Rasierapparat einstellen.

Rasierapparat einstellen! Einstellen!!

Um Himmels willen, warum hört man nichts . kein Knacksen, kein Krkrkrk, nichts.

Der Rasierapparat streikte. Die Batterie war ausgebrannt, oder sonstwas. Jahrelang hatte er tadellos funktioniert, und gerade jetzt .

»Geist, hörst du mich nicht?« Meine Frau hob die Stimme.

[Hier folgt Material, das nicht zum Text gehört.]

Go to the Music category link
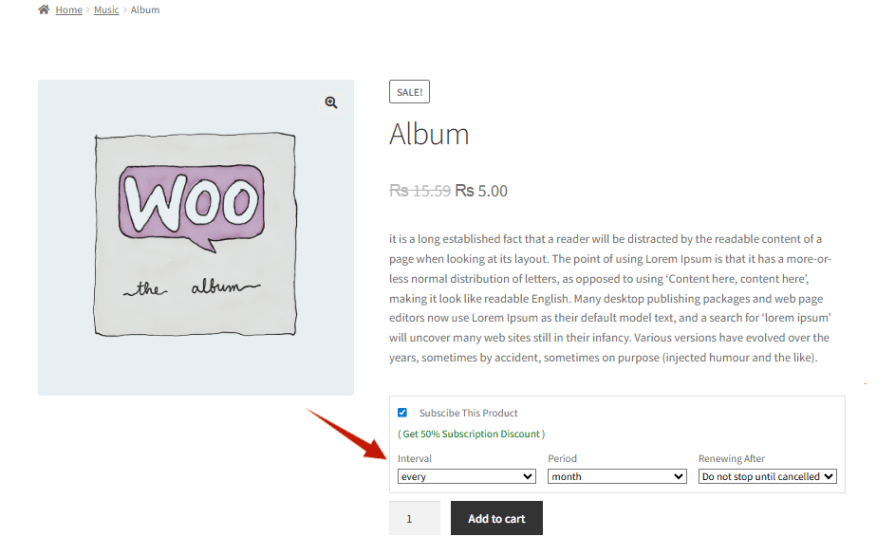 pos(106,10)
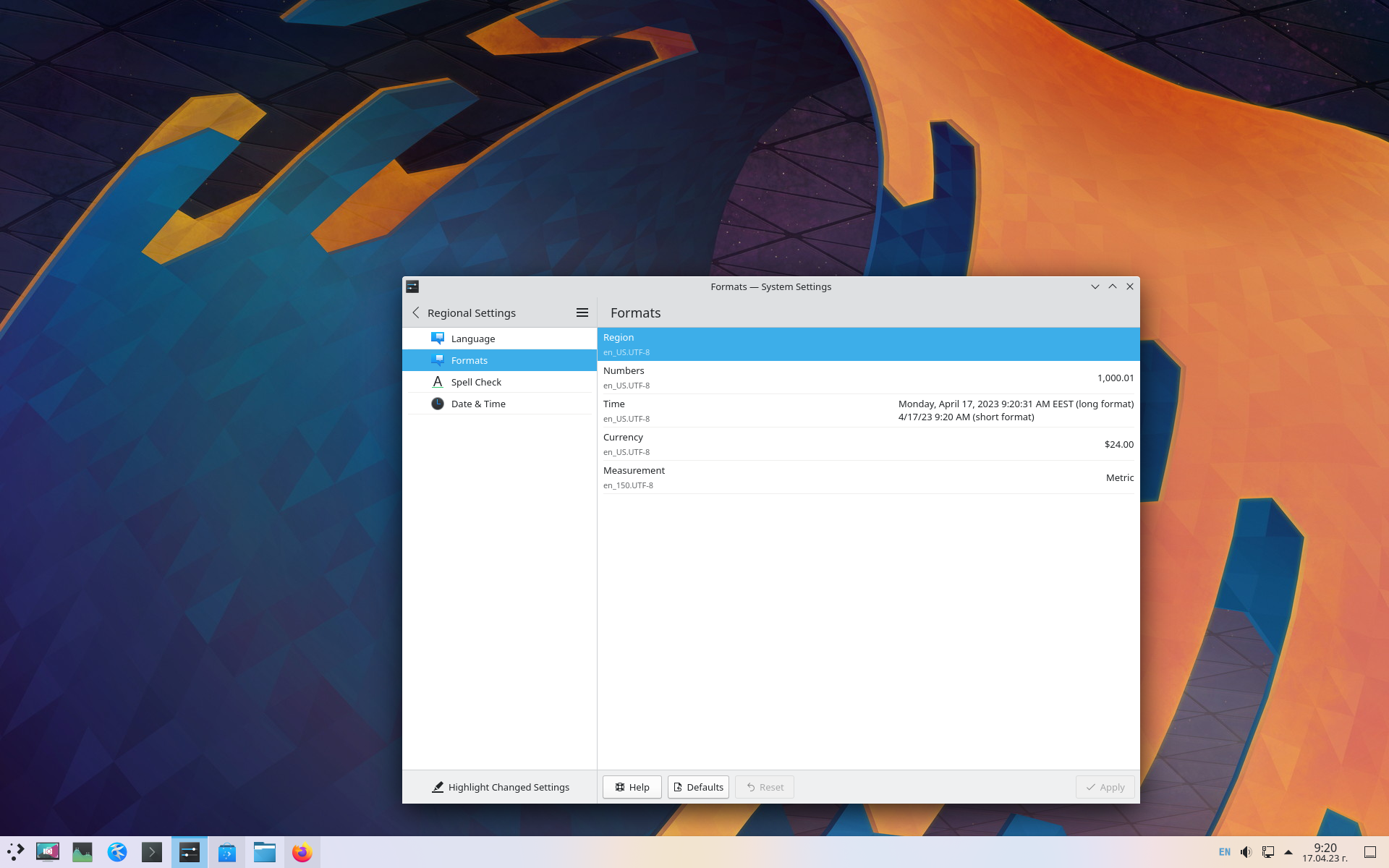Image resolution: width=1389 pixels, height=868 pixels.
Task: Open the Measurement format setting row
Action: tap(868, 477)
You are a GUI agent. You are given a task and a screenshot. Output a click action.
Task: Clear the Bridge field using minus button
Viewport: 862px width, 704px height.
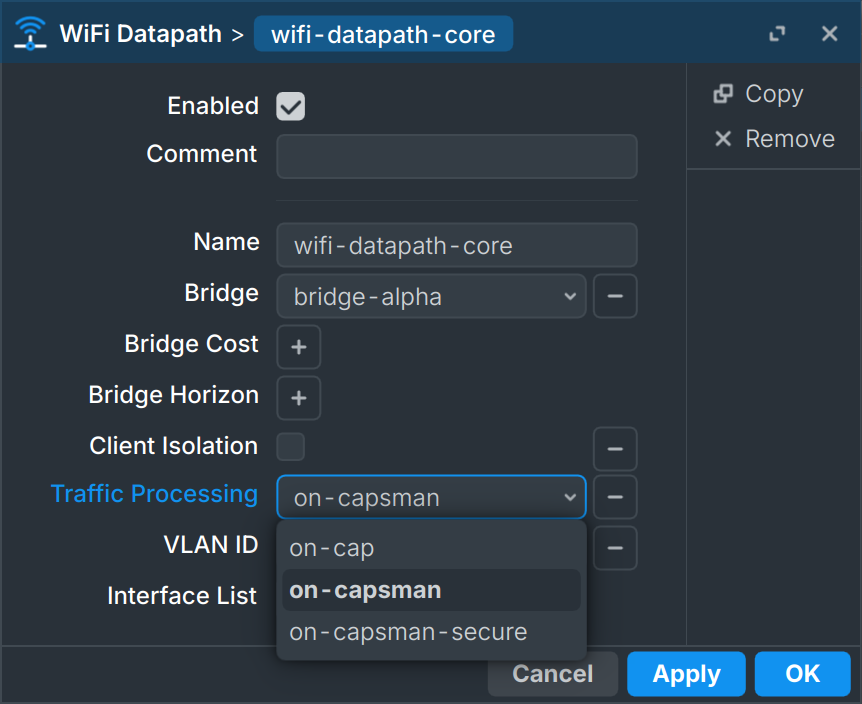615,297
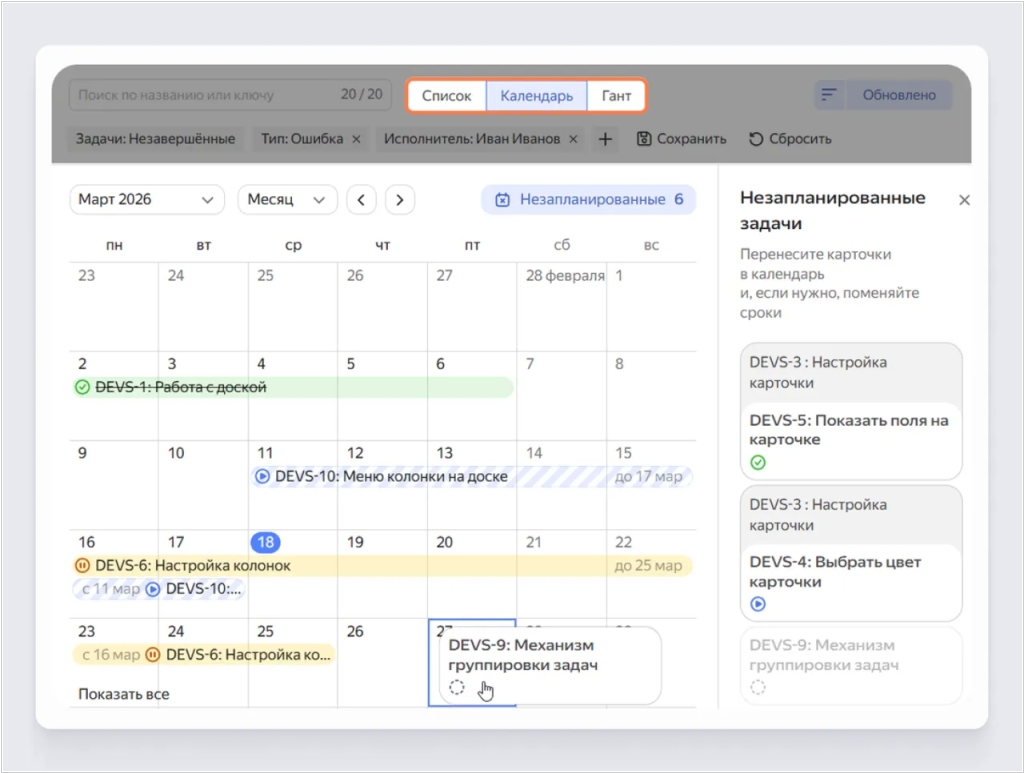Toggle the Незапланированные 6 panel button
Viewport: 1024px width, 773px height.
coord(588,200)
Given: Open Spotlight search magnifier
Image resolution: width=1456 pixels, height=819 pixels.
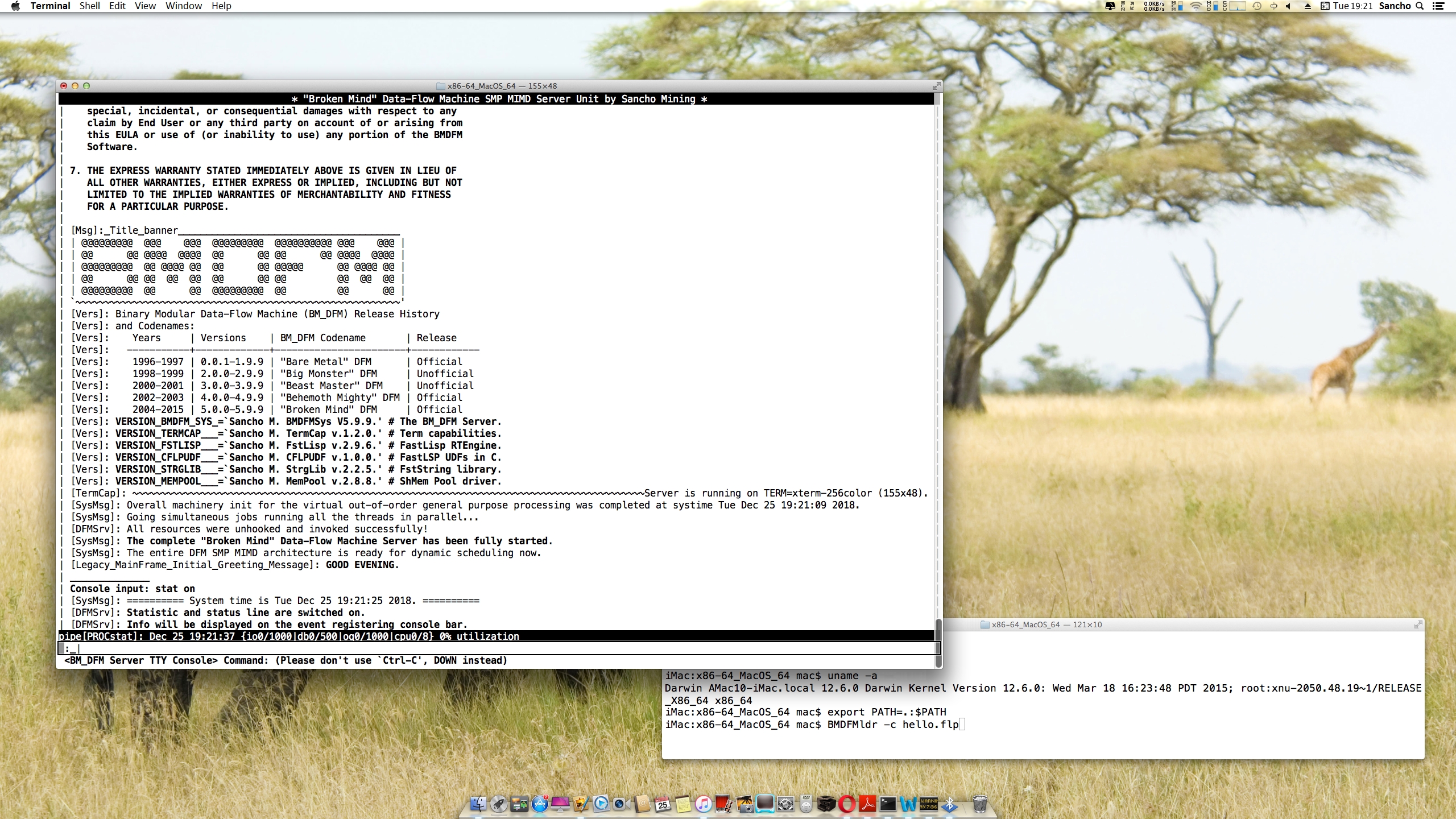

»Ich frage: willst du, daß die Seligs aufhören, diesen entsetzlichen Kasten zu verwenden? Gib uns ein Zeichen! Antworte!!«

Verzweifelt stieß ich den Apparat in den Kontakt, wieder und wieder - es half nichts. Nicht das leiseste Krkrkrk erklang. Vielleicht haben tote Gegenstände wirklich eine Seele.

»Warum knackst du nicht?« rief meine Frau, nun schon ein wenig schrill. »Gib uns ein Zeichen, du Idiot! Sag den Seligs, daß sie nie wieder ihr Radio spielen sollen! Ephraim!!«

Jetzt war sie um eine Kleinigkeit zu weit gegangen. Ich glaubte zu sehen, wie die Seligs sich mit einem vielsagenden Blick zu ihr umwandten ...

Am nächsten Tag ließ ich den Rasierapparat reparieren. Expreßreparaturen kosten viel Geld. »Die Batterie war ausgebrannt«, sagte mir der Elektriker.

»Ich habe eine neue hineingetan. Jetzt wird es auch in Ihrem Radio keine Störungen mehr geben.«

Seither dröhnt das Radio unseres Nachbars ungestört in jedem Winkel unserer Wohnung. Ob tote Gegenstände eine Seele haben, weiß ich nicht. Aber sie haben bestimmt keinen Humor.